**Task requirements**
Starting with the line that has "Instruction: Disable Show" in the records below and ending with the line that has "Expand the +3 additional badges", output those lines exactly and nothing more; omit the pictures.

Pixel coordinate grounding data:
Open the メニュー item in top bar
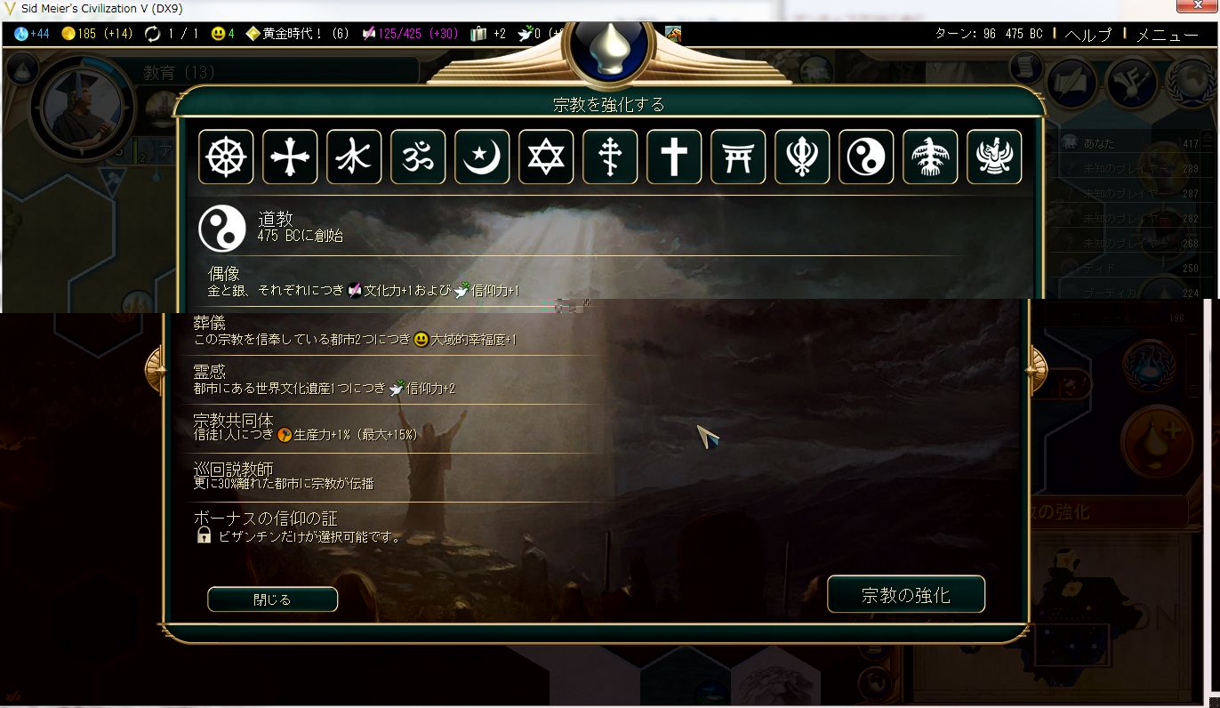The image size is (1220, 708). point(1168,35)
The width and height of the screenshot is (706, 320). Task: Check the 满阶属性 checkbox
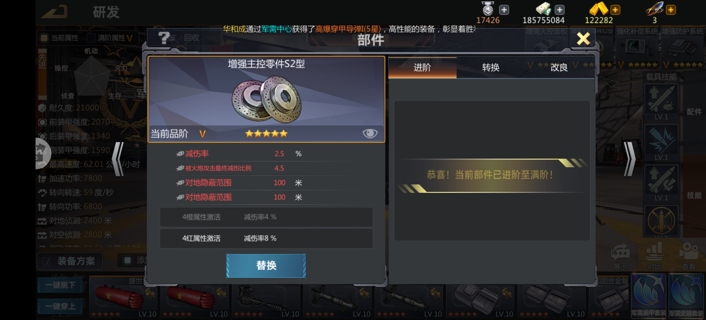click(91, 38)
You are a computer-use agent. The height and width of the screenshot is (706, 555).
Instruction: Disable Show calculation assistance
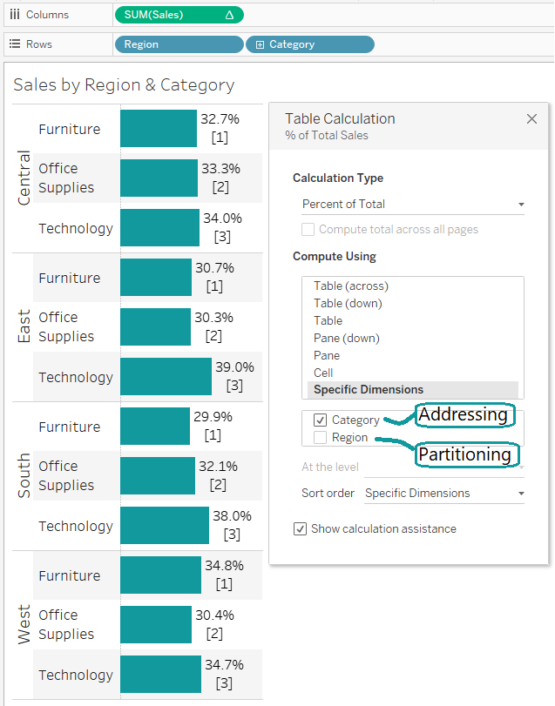[x=300, y=528]
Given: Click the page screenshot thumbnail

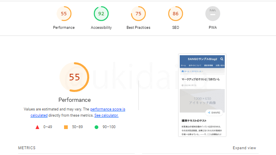Looking at the screenshot, I should [x=202, y=95].
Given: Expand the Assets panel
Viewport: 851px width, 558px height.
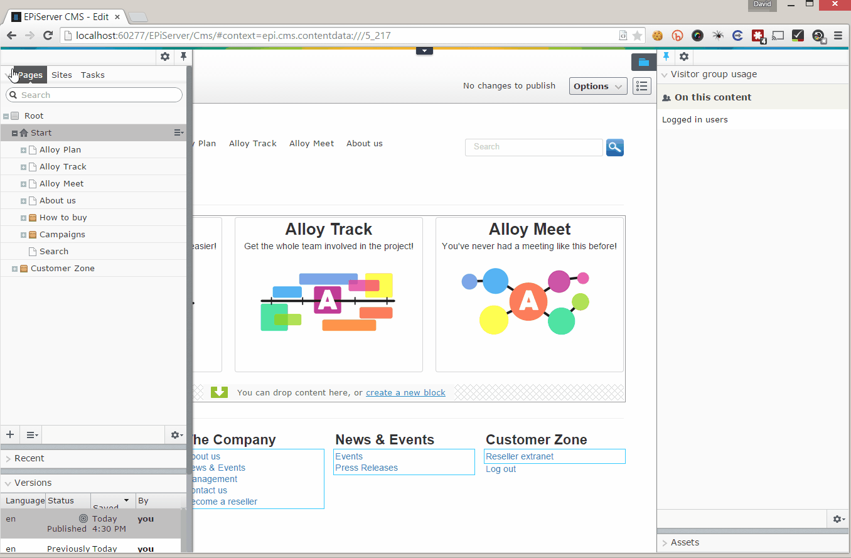Looking at the screenshot, I should [x=684, y=542].
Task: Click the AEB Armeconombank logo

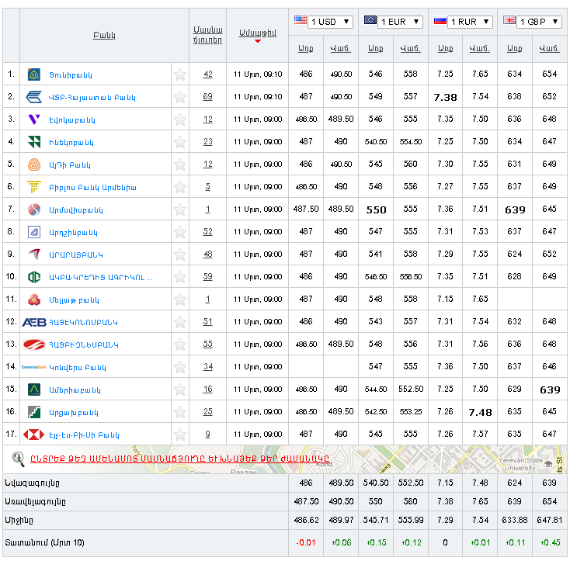Action: pyautogui.click(x=34, y=322)
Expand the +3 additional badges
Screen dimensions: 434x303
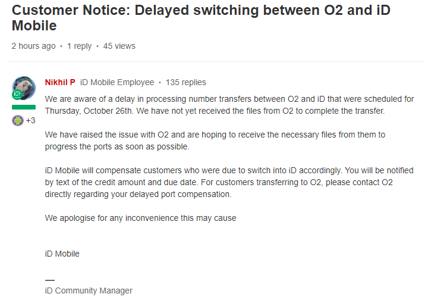coord(31,121)
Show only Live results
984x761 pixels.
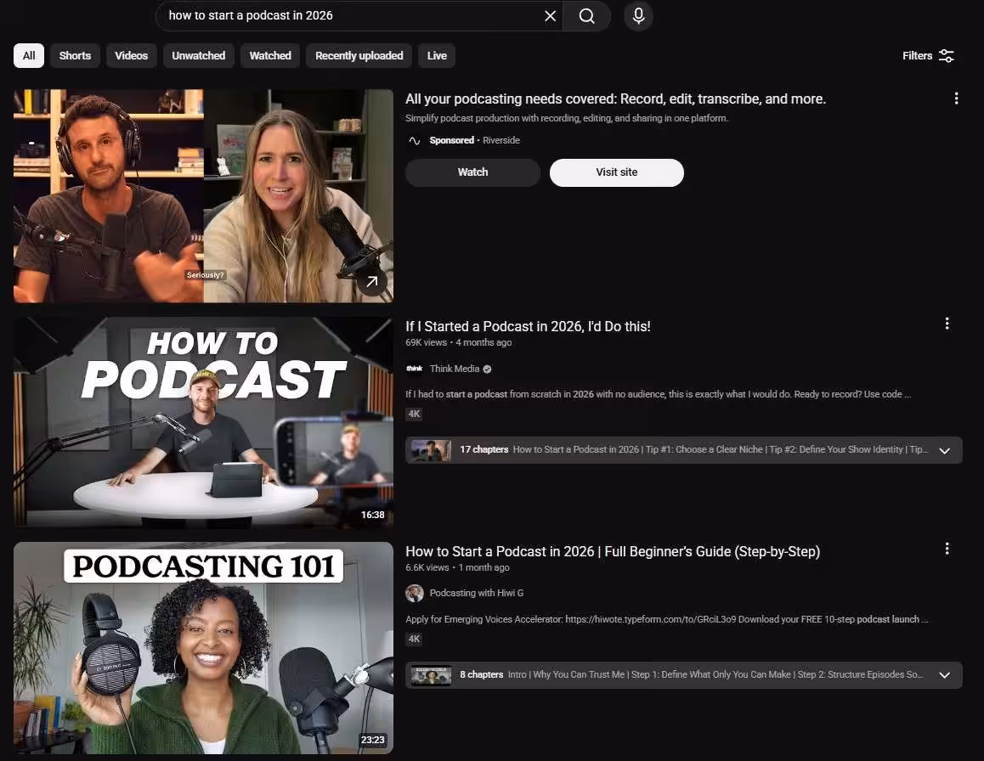point(437,56)
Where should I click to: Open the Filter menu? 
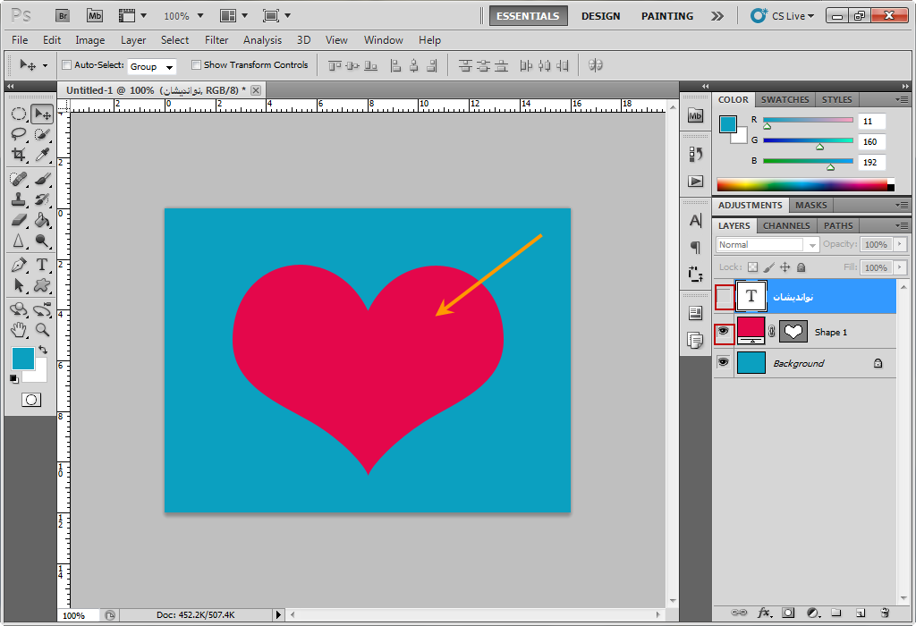[216, 40]
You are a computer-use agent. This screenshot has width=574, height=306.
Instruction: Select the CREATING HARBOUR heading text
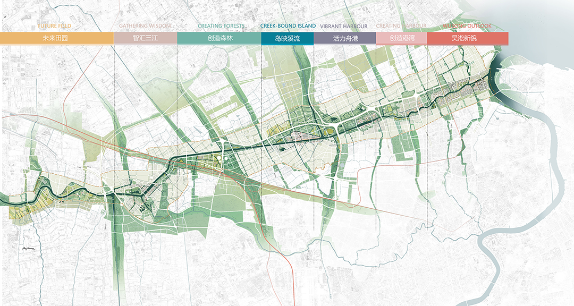[401, 26]
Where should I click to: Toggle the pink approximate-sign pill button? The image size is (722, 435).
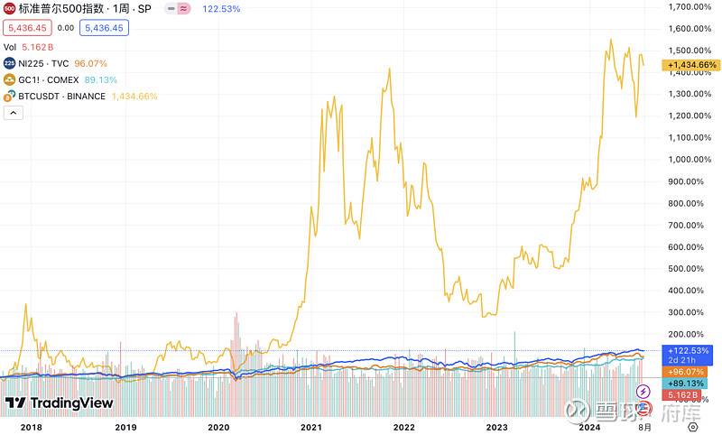click(184, 9)
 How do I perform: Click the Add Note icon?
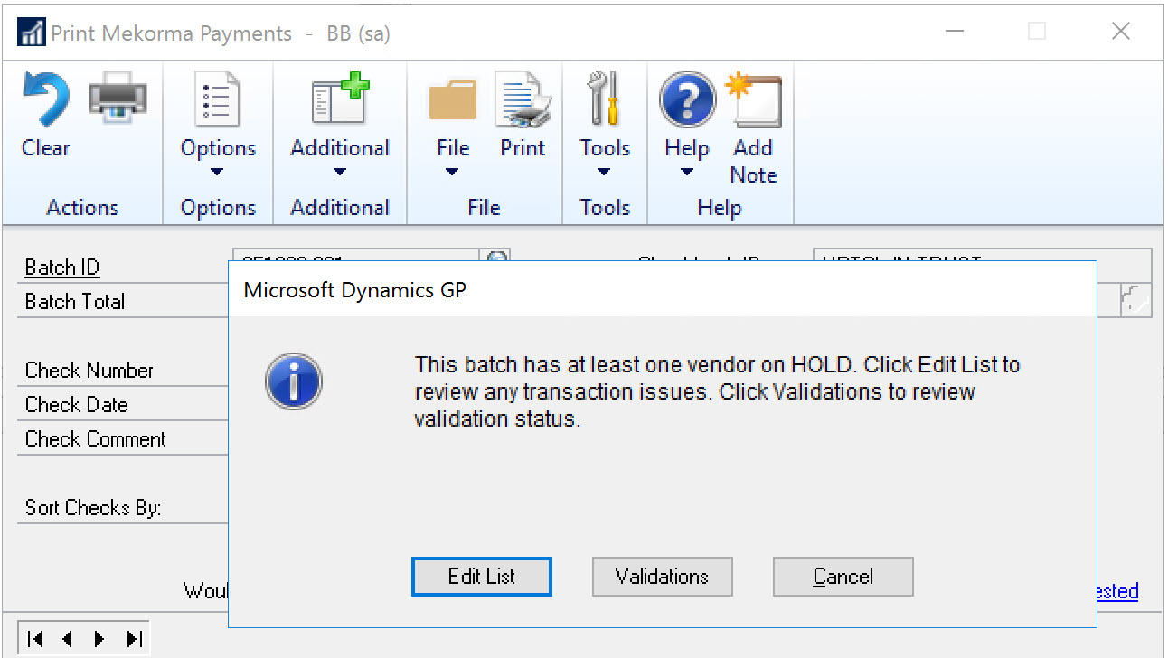(754, 99)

**Result**
Instruction: Disable Show calculation assistance
[x=300, y=528]
Given: Click the page screenshot thumbnail

Looking at the screenshot, I should [x=202, y=95].
Given: Expand the Assets panel
Viewport: 851px width, 558px height.
Looking at the screenshot, I should [x=684, y=542].
Task: Click the AEB Armeconombank logo

Action: pyautogui.click(x=34, y=322)
Expand the +3 additional badges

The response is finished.